Het toneel was in rookwolken gehuld. Ik onderscheidde verscheidene microfoons en muziekstandaarden, toetseninstrumenten, een drumstel. Een jonge vrouw bracht een wierookvat op en hing het aan een standaard. Ik keek om me heen en telde een zestigtal bezoekers. Dat het een cultalbum was wist ik, maar dit is wel erg weinig publiek, bromde iemand achter mij. Het was nog niet gezegd of daar gonsde door de zaal: hij is er zelf ook, kijk! Bij de bar was te zien dat Boudewijn de Groot, met vrouw en kinderen was binnengekomen. Maar niet voor lang. De zaallichten doofden en daar klonk al het geroezemoes dat aan de eerste tonen van Babylon voorafgaat.
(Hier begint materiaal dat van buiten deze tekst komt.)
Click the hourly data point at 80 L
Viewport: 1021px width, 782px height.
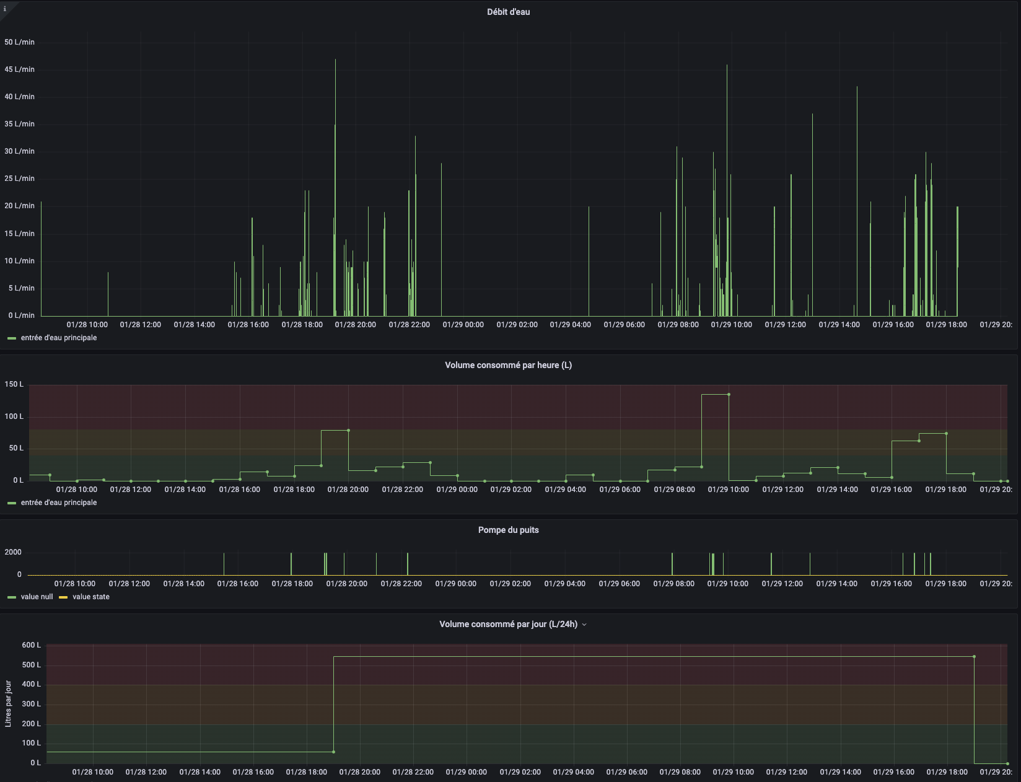(348, 430)
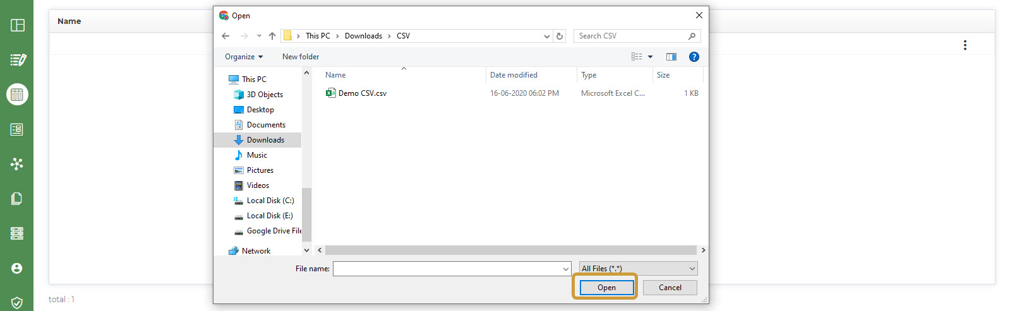Screen dimensions: 1010x311
Task: Select the network nodes sidebar icon
Action: [x=17, y=164]
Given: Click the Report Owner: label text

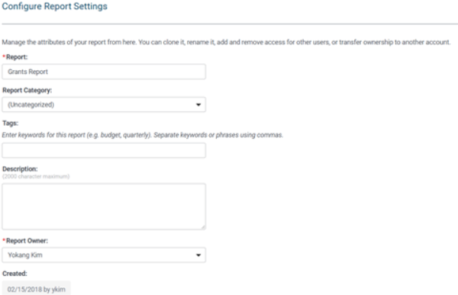Looking at the screenshot, I should 27,241.
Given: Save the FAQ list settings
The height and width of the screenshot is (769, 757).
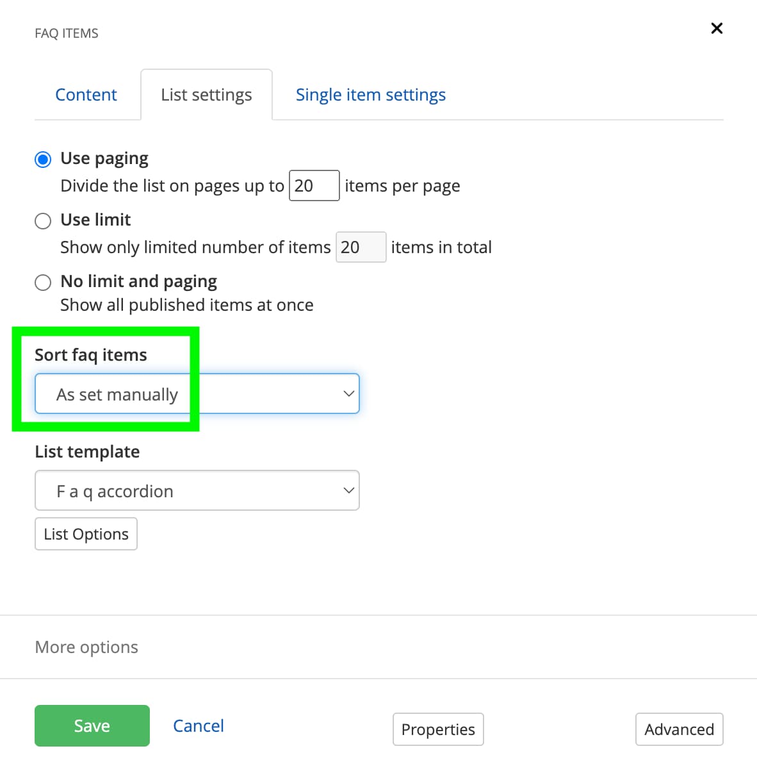Looking at the screenshot, I should click(x=92, y=725).
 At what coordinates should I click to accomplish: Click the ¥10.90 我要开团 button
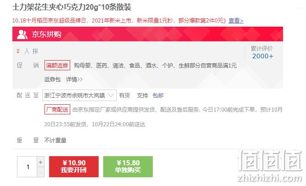[x=74, y=167]
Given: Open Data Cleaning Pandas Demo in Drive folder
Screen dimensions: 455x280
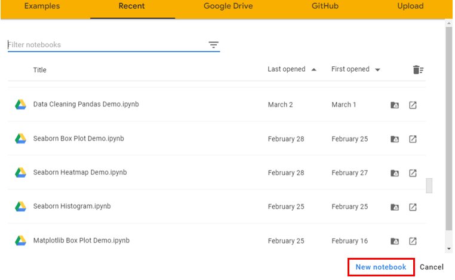Looking at the screenshot, I should click(394, 105).
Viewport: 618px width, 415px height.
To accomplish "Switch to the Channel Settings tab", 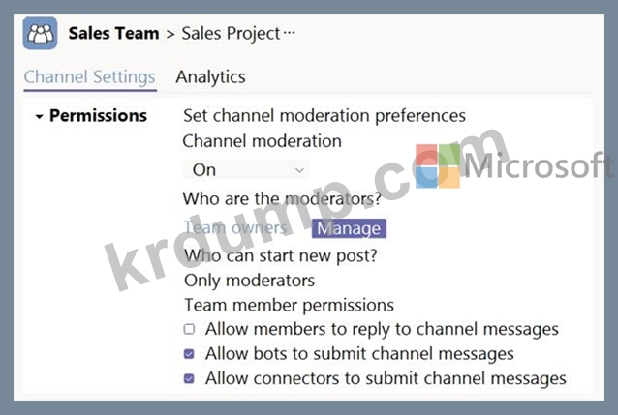I will pyautogui.click(x=89, y=76).
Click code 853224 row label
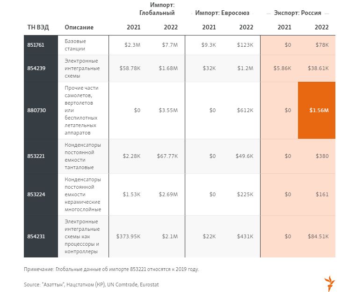The width and height of the screenshot is (363, 292). [x=36, y=194]
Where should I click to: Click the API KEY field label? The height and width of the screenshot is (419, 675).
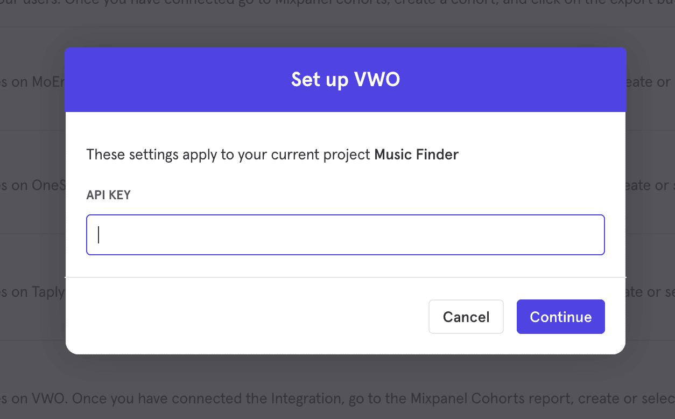[x=108, y=194]
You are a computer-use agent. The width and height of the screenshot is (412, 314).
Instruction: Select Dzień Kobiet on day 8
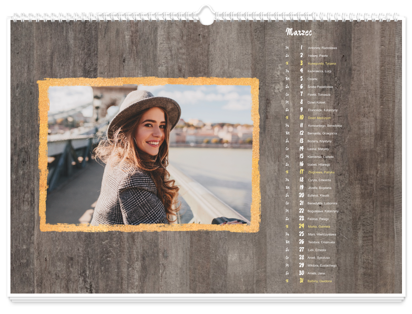pos(317,102)
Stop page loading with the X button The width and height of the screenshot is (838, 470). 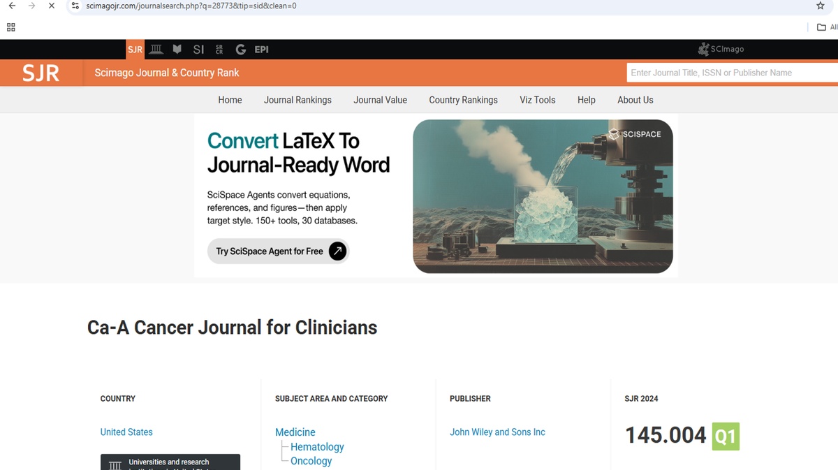click(x=51, y=6)
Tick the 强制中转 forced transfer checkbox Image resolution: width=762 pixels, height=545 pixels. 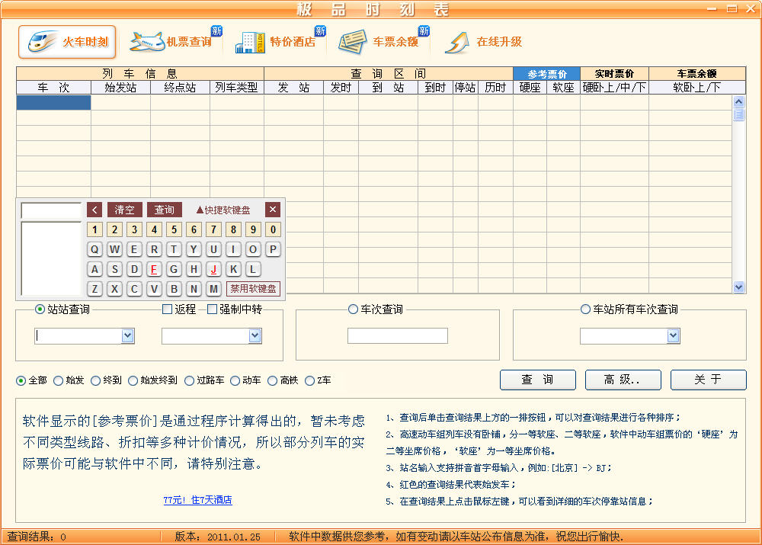(213, 309)
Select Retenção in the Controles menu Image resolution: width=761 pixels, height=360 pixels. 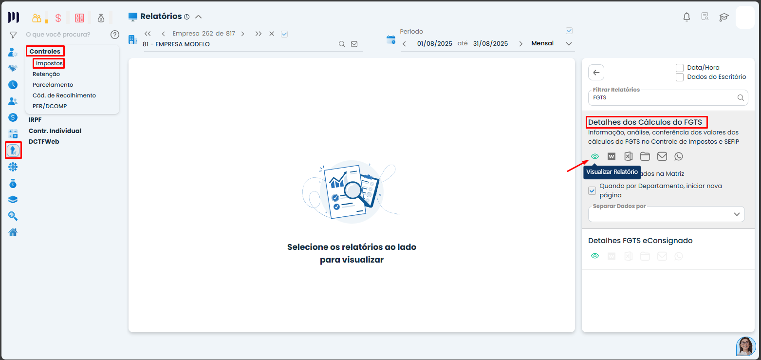pyautogui.click(x=46, y=74)
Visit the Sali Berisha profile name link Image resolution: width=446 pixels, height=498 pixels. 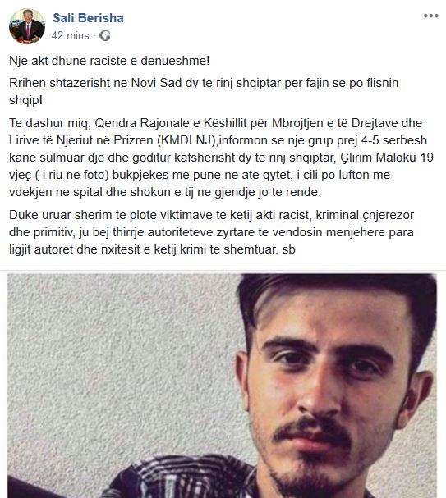(88, 18)
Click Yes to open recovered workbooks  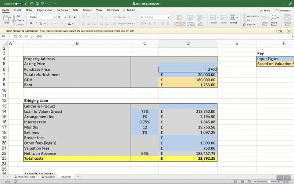click(280, 31)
De muziek was hard. Het psychedelische undergroundgeluid was verrijkt met voortschrijdend inzicht van hardrock en metal. Feesten van herkenning werden afgewisseld met hels kabaal dat de oren teisterde en de ingewanden los trilde. Het onschuldig ingezette rondedansje ter ere van de Duivel – waar woont de zwaan / kinderen van de maan / dochters van Varaan / en de god Waldaan / noem de naam – ontspoorde in een oorverdovend en eindeloos herhaald Satan is hier.
Het echode nog langer na.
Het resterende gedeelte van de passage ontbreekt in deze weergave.